We’re closing on summer, and with it E3; that means that AAA releases are going to start slowing down and we’ll have to count on indie developers to feed our need for new games. Paperbound is one of those new indie titles that hopes to devour your free time. It’s a Smash Bros.-inspired four-player brawling title, which certainly sounds promising, but it doesn’t quite fill those big butt-kicking shoes.
Paperbound is a strong contender for the most indie game ever made. For instance, it features local-only multiplayer, a feature loved and touted solely by indie game developers. As for the rest of us, well…the lack of online hurts, and even cute euphemisms like “couch multiplayer” don’t change the fact that it’s a missing feature, plain and simple. Paperbound’s Steam page explicitly mentions the game’s lack of online play, so I wouldn’t count on this changing anytime soon.
It’s also got a spread of cameo indie game characters, which I’m ambivalent about. It beats having cameo characters based on YouTube “celebrities,” at least – something we saw most recently in games like Awesomenauts and Speedrunners. Some of the cameos are a little odd, though. Tumblestone, for instance, is a game that hasn’t been released yet, so people probably wouldn’t recognize its representative.

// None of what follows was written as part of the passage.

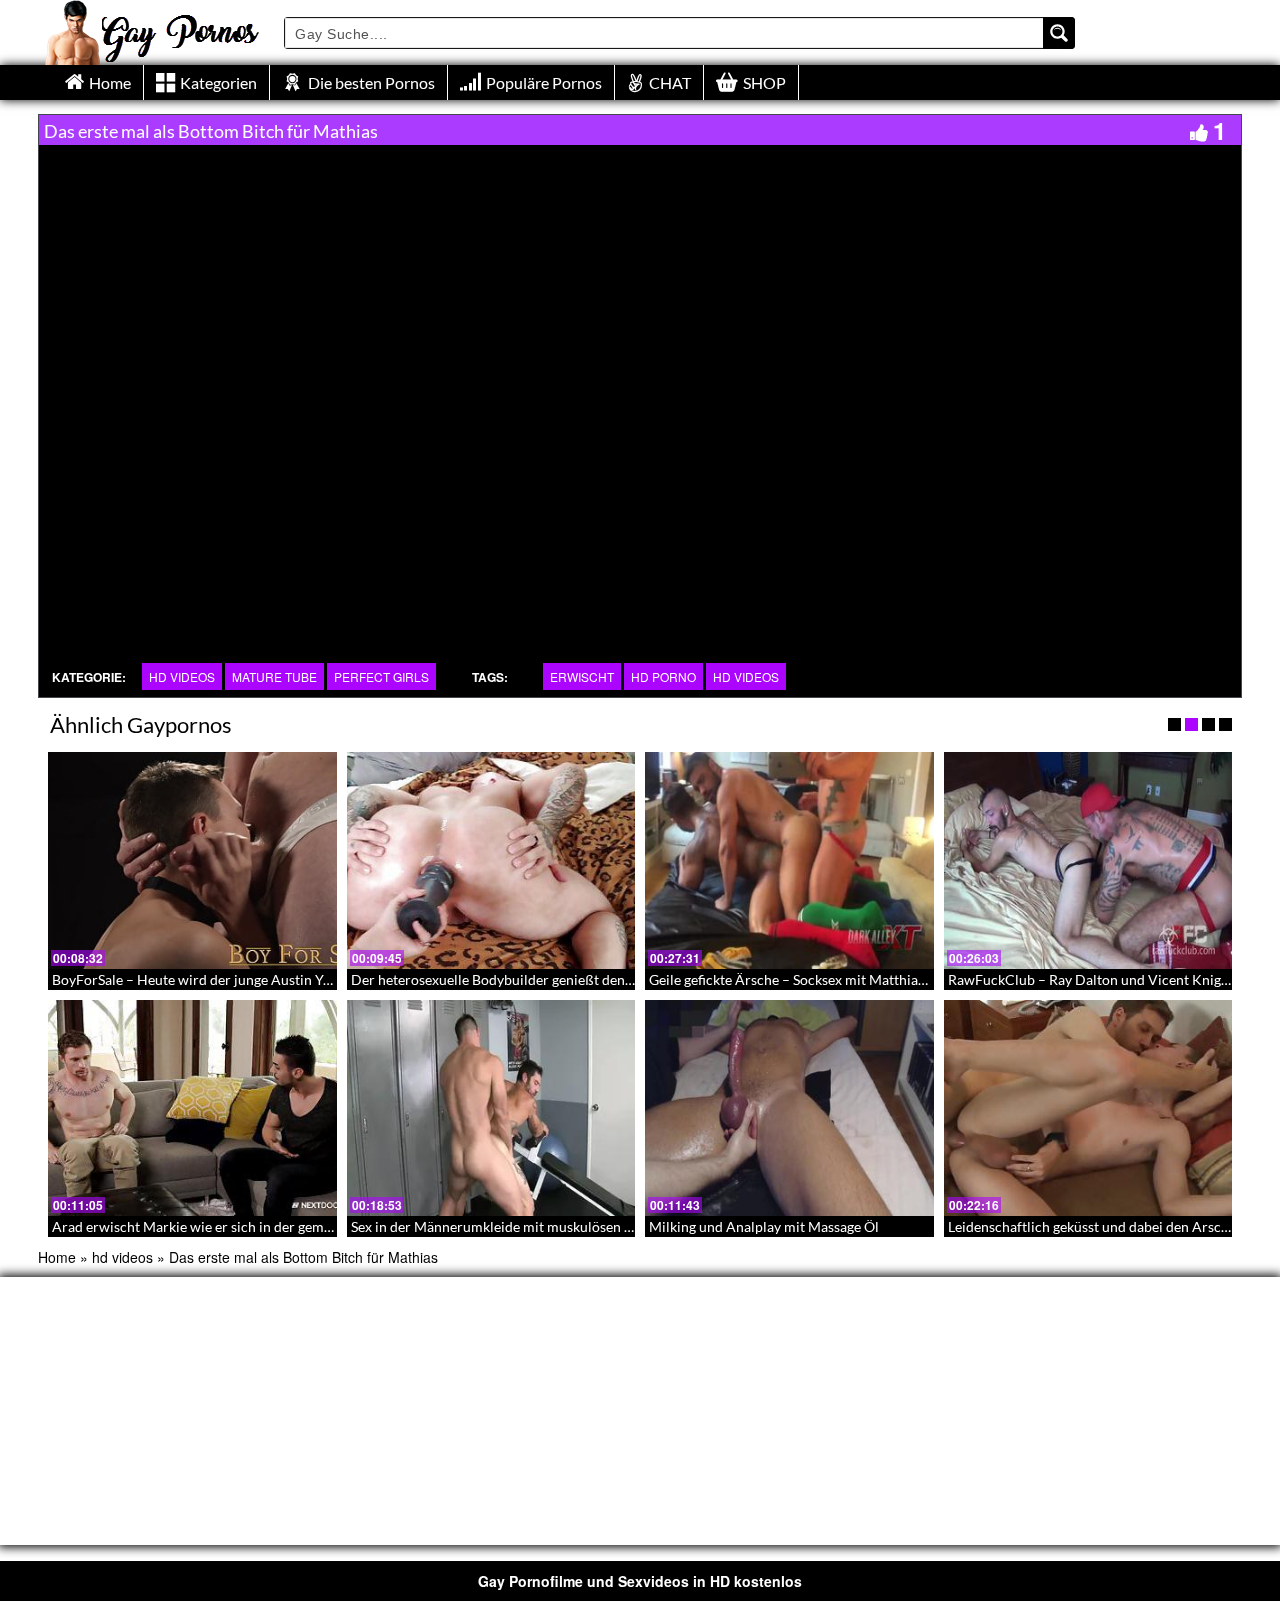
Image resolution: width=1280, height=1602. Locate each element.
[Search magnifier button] (1059, 33)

The gameplay is fairly simple: you select a character and a stage, then get to work beating the crap out of everyone else. Characters are largely just skins and your choice doesn’t really change how the game is played. They’ve all got a melee attack, a grenade and a throwing weapon; all of these are instant kills and the latter two are limited use, so matches are generally decided pretty quickly. Melee attacks will reflect throwing weapons back to their origin, allowing for interesting and hilarious tennis-style bounce wars, and it’s possible to retrieve weapons from a missed throw. Grenades, however, ensure death for anyone in the blast radius.
The primary gimmick here is the use of a gravity-flip system a la 2010 indie darling VVVVVV. Tapping jump will reverse gravity for your character, allowing you to land on the ceiling or deftly float through the air. It’s a cute idea, but it makes for a few awkward moments as your movement is relative to the screen, not to your character. If you’re on a wall facing “left” – or up – then you’ll have to press up to keep going in the direction you’re facing and down to go the other way. You’ll eventually get used to this but it’s a bit of a hurdle at first, and the problem is further compounded when you’re dealing with rotating or moving stage elements.
Speaking of those, there’s a pretty wide and varied selection of stages from different classic books. They vary in size and have differing platforms on which to fight; some of them even have obstacles, like a giant rotating black hole that can crush hapless players. The book theme is endearing, but it’s only kinda-sorta cohesive and the addition of the other indie game characters feels a little disjointed.
By default, a match is won by a player that achieves a certain number of kills, then leaves through a page tear portal that opens up. If they’re killed before leaving, the portal closes and they have to score again before it reopens; if multiple players have reached the goal score, this can lead to a tennis-style tug-of-war. There’s also a more standard survival mode available, as well as capture-the-flag and king-of-the-hill options, though the default proved to be the most entertaining.
Paperbound is simple and cute, and if you’ve got people for local multiplayer it’ll be a good time, I suppose. But chances are if you’re doing local multiplayer you’ve already got better options, and it’s impossible to excuse the lack of online play as anything more than a design flaw. This is unfortunate, as it could certainly work as an online game and would be one I’d recommend from the highest rooftops and mountains.
Similar and superior indie title Lethal League, by comparison, has excellent, lag-free online multiplayer. We’re reaching a point in the growth of the indie games scene where multiplayer-focused games really should offer this feature. As a result, it’s difficult to recommend Paperbound, particularly as a $10 title against Lethal League’s $14.